::: SOURCE MATERIAL

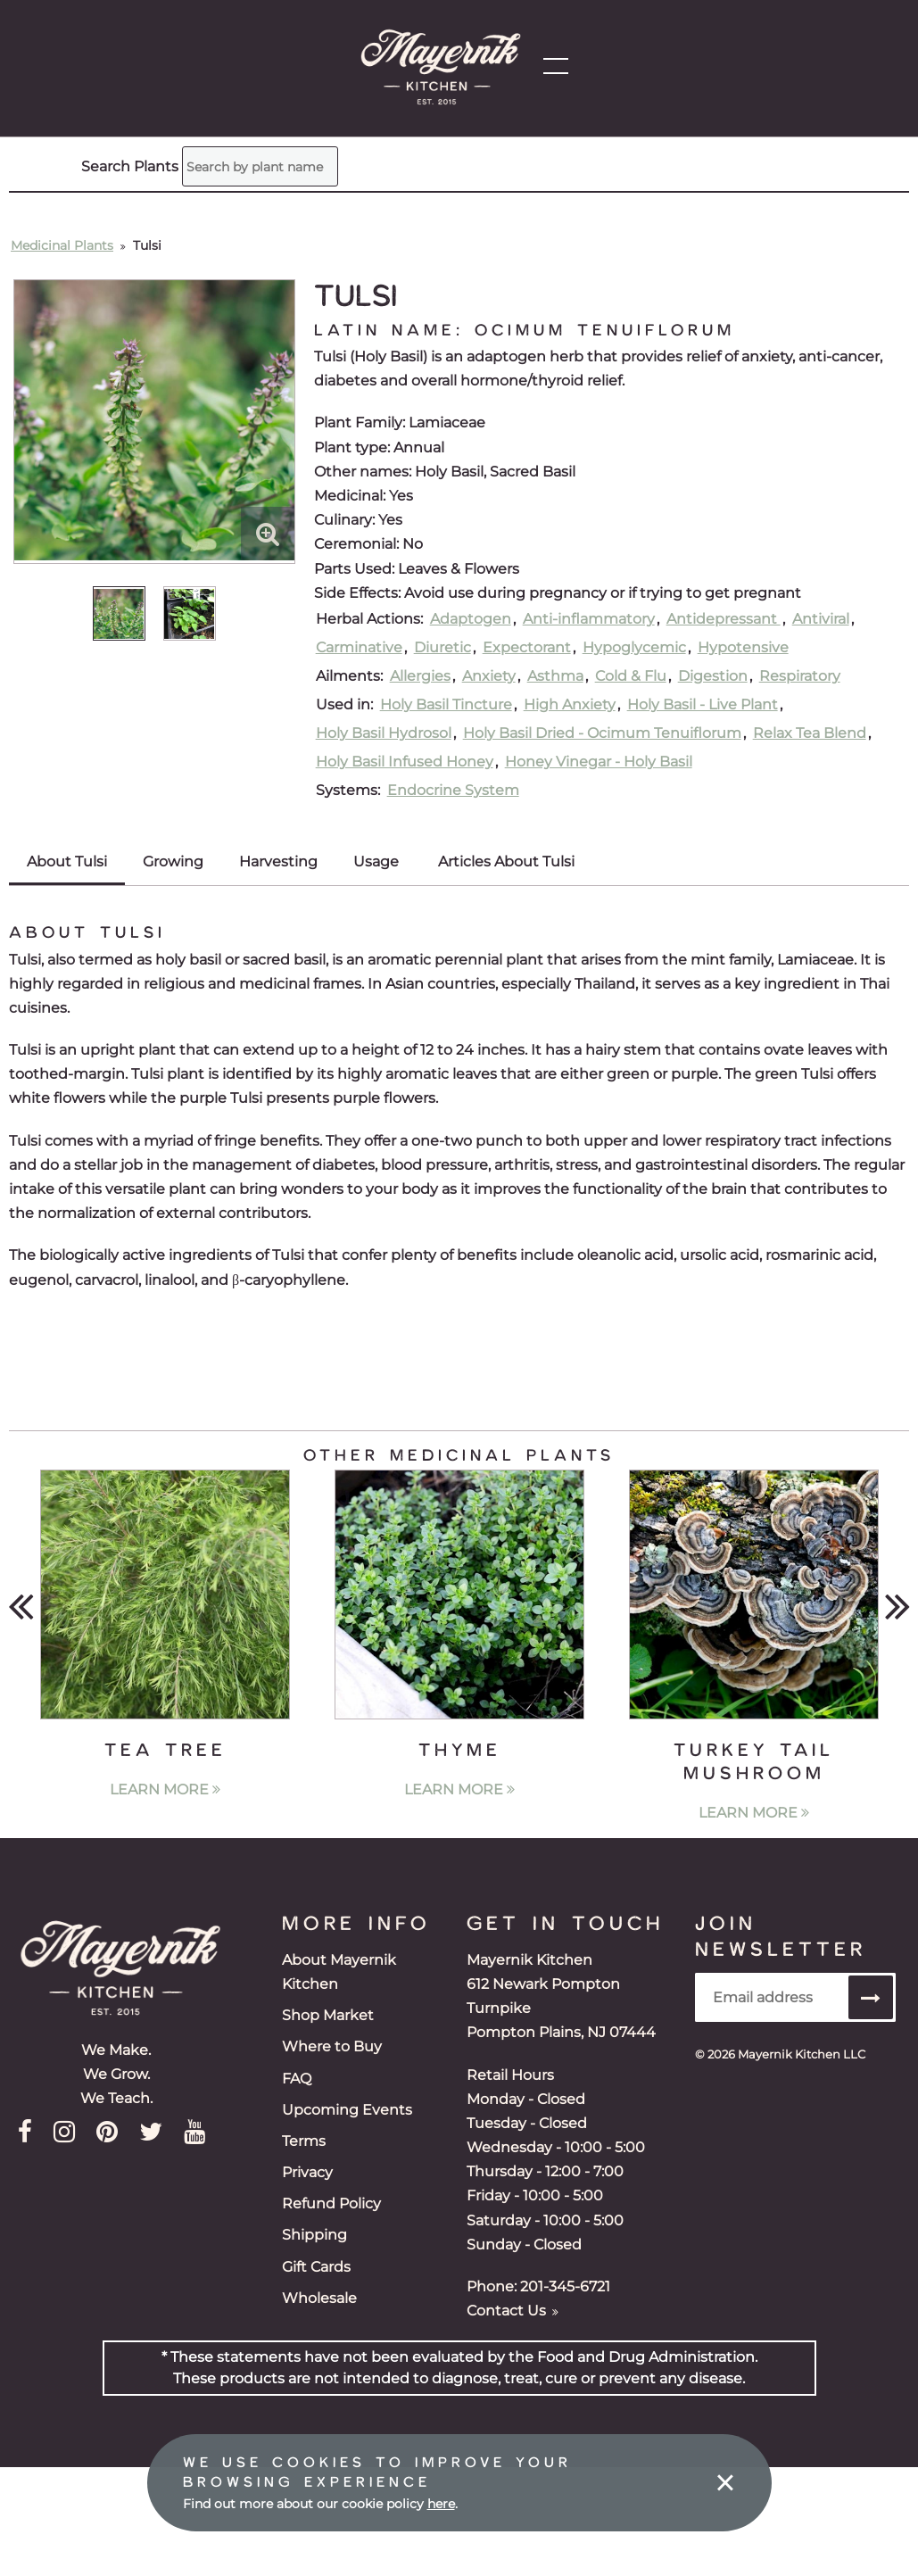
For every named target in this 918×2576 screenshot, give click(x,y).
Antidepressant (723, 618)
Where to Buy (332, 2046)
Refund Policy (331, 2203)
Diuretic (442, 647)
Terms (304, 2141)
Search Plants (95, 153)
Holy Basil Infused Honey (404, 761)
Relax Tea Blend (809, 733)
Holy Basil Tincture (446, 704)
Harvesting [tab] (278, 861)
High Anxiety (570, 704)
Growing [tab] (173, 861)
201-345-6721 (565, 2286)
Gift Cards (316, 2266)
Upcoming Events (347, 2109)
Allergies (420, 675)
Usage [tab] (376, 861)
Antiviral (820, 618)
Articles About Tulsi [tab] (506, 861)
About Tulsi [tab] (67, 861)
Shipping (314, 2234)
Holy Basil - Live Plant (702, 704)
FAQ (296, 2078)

::::::
::: SOURCE MATERIAL

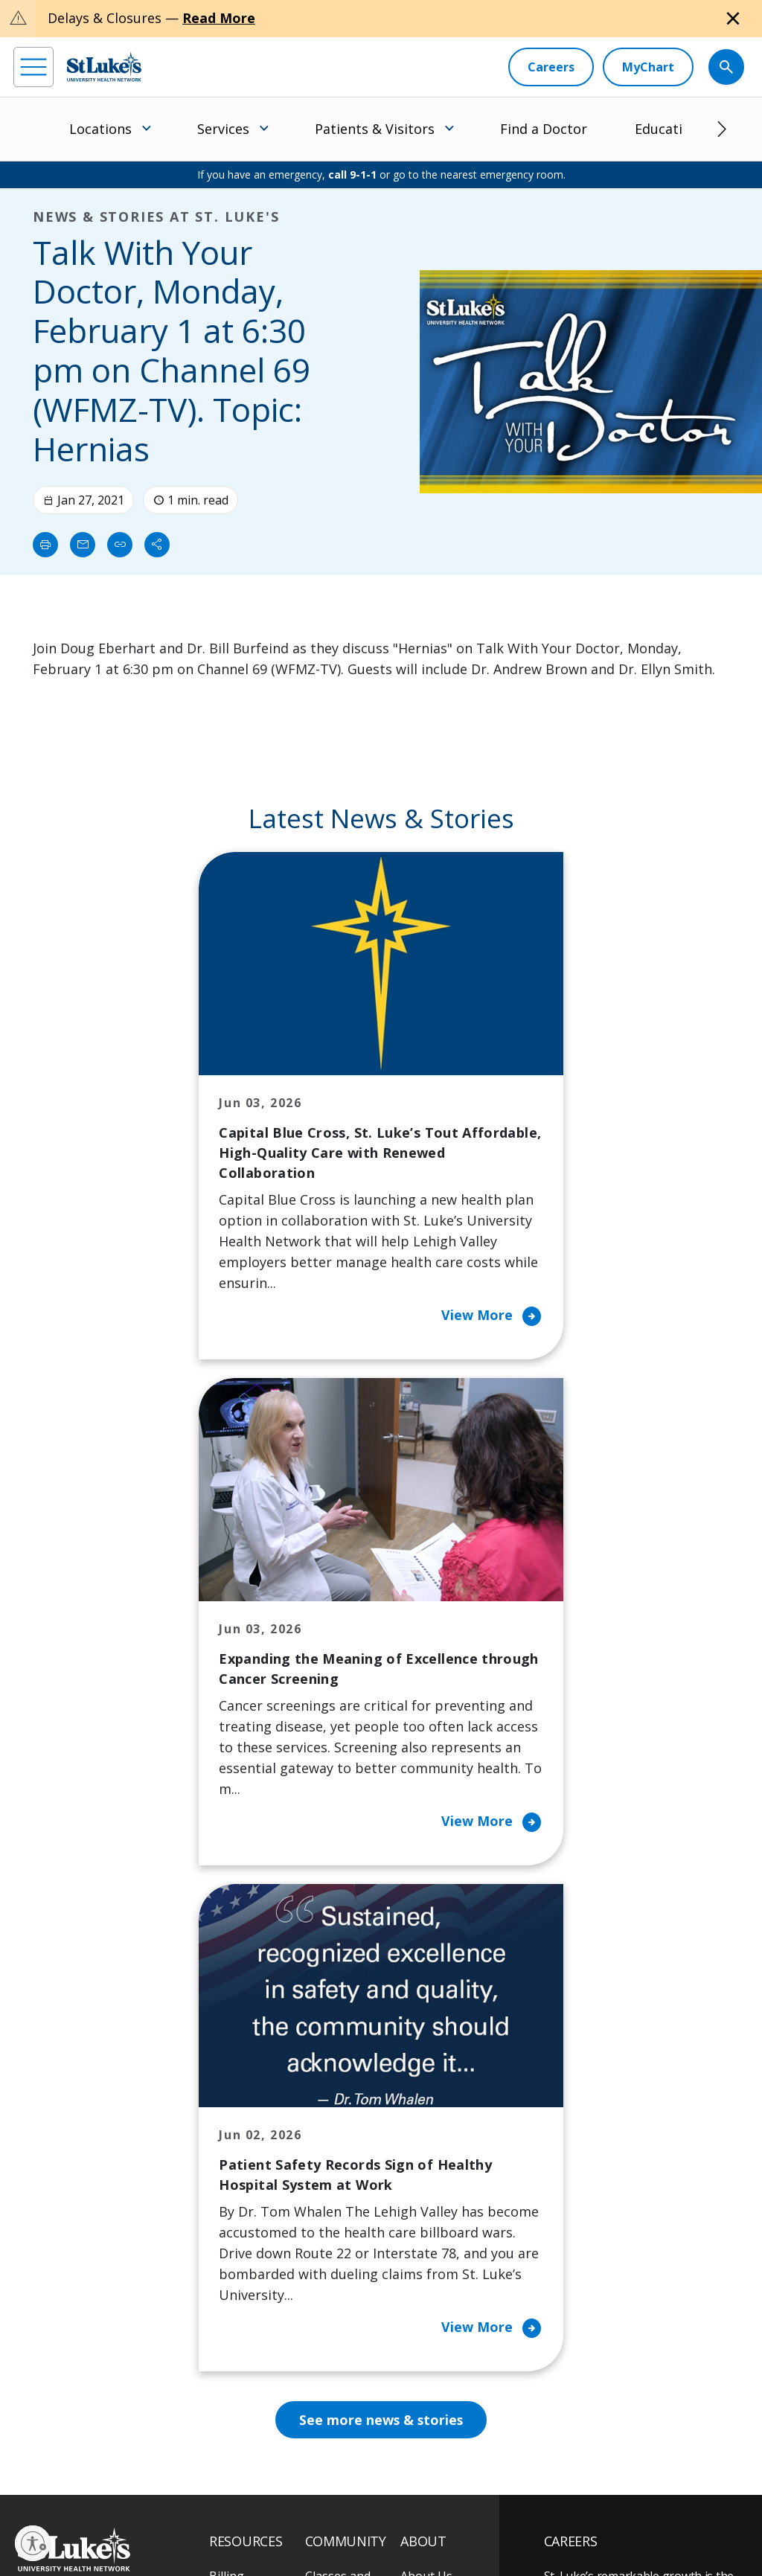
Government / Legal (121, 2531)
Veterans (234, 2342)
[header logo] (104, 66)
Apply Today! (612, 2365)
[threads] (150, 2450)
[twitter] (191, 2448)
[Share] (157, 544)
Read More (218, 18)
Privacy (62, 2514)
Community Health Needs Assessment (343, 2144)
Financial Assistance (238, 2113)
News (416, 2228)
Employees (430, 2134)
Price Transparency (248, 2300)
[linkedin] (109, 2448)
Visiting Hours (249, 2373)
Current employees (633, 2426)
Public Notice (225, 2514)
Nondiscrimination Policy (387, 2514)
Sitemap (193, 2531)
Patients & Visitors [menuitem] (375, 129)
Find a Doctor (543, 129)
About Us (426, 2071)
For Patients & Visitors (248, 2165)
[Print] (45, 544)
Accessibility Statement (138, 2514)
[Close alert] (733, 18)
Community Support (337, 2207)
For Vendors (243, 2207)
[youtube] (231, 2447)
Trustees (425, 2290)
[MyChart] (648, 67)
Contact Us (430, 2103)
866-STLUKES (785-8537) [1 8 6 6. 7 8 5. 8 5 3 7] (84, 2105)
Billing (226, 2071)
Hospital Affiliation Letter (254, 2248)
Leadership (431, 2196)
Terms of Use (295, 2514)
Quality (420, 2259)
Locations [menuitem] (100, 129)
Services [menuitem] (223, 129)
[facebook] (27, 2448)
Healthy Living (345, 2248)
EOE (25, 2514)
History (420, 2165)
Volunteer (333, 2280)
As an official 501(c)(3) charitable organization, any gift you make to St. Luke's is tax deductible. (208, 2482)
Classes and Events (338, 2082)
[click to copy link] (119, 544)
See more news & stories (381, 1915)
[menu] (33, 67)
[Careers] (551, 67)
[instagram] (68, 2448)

::::::

## WHAT YOU ARE ASKED TO DO
In the entries above, restate word for word the lines between the one holding "Refund Policy (331, 2203)" and the one holding "FAQ (296, 2078)", inclusive, and nothing besides.

## WRITTEN REPLY
Refund Policy (331, 2203)
Diuretic (442, 647)
Terms (304, 2141)
Search Plants (95, 153)
Holy Basil Infused Honey (404, 761)
Relax Tea Blend (809, 733)
Holy Basil Tincture (446, 704)
Harvesting [tab] (278, 861)
High Anxiety (570, 704)
Growing [tab] (173, 861)
201-345-6721 (565, 2286)
Gift Cards (316, 2266)
Upcoming Events (347, 2109)
Allergies (420, 675)
Usage [tab] (376, 861)
Antiviral (820, 618)
Articles About Tulsi [tab] (506, 861)
About Tulsi [tab] (67, 861)
Shipping (314, 2234)
Holy Basil - Live Plant (702, 704)
FAQ (296, 2078)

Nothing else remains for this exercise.